Tensorflow: What gradients needed to be defined for custom operation?

Question

Although there are many references showing how to register a gradient, but I'm still not very clear what exactly kind of gradient need to be defined.

Some similar topics: How to register a custom gradient for a operation composed of tf operations

How Can I Define Only the Gradient for a Tensorflow Subgraph?

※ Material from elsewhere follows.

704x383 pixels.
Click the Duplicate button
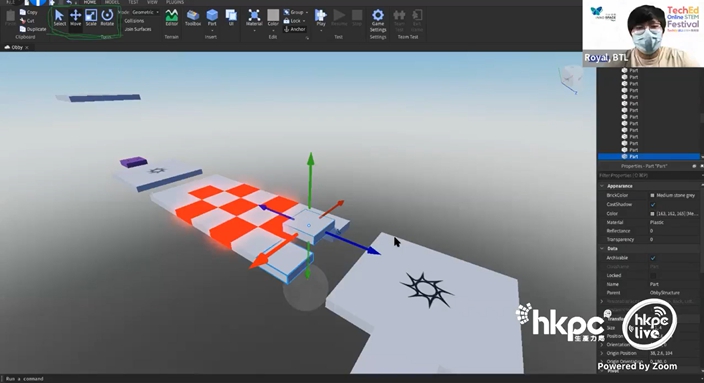(33, 29)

Okay, here comes my question:

I have a forward function y = f(A,B), where the size of each of them are:

y: (batch_size, m, n)
A: (batch_size, a, a)
B: (batch_size, b, b)

Suppose I can write down the mathematical partial derivatives of every element of y with respect every element of A and B. dy/dA, dy/dB. My question is what should I return in the gradient function?

@ops.RegisterGradient("f")
def f_grad(op, grad):
    ...
    return ???, ???

Here says that The result of the gradient function must be a list of Tensor objects representing the gradients with respect to each input.

It is very easy to understand the gradient to be defined when y is scalar and A, B are matrix. But when y is matrix and A, B are also matrix, what should that gradient be?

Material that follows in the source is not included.